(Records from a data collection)
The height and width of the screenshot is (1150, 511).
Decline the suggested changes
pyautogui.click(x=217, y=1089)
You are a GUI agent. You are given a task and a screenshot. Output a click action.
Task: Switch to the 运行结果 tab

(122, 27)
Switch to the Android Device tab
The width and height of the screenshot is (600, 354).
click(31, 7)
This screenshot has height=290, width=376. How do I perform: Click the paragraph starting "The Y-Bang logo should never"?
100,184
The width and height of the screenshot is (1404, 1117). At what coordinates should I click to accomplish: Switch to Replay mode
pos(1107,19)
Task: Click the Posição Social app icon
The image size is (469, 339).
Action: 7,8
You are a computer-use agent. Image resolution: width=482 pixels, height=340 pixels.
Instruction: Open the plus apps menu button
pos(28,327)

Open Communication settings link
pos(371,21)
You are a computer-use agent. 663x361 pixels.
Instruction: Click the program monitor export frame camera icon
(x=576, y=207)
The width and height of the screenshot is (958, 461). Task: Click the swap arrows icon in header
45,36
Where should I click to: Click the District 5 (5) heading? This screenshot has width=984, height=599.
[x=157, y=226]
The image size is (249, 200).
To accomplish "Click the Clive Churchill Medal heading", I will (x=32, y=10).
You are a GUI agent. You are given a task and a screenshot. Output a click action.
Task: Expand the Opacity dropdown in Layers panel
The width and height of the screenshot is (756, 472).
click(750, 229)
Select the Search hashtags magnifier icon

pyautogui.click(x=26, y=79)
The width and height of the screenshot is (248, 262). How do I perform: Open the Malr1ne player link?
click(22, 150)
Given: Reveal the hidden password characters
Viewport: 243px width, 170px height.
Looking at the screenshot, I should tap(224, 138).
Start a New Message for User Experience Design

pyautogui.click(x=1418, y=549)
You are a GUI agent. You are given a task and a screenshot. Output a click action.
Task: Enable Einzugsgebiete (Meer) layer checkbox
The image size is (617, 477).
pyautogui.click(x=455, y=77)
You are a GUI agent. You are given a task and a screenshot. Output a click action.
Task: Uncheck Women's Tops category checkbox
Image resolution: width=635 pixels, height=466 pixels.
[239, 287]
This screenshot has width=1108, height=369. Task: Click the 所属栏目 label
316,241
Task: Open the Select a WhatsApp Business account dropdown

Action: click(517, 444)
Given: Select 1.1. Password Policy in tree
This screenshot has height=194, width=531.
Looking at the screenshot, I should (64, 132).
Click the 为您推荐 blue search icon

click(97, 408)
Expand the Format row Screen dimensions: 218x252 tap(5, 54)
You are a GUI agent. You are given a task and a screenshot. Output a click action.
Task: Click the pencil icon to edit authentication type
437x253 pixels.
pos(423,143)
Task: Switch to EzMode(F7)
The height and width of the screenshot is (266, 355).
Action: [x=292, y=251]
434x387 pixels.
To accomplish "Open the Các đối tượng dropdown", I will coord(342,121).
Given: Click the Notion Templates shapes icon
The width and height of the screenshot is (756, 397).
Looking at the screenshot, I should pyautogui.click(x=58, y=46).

REQUIREMENT:
The answer should be a bare number: the count of lines above in which the word "Expand" occurs.

PROBLEM SOLUTION:
2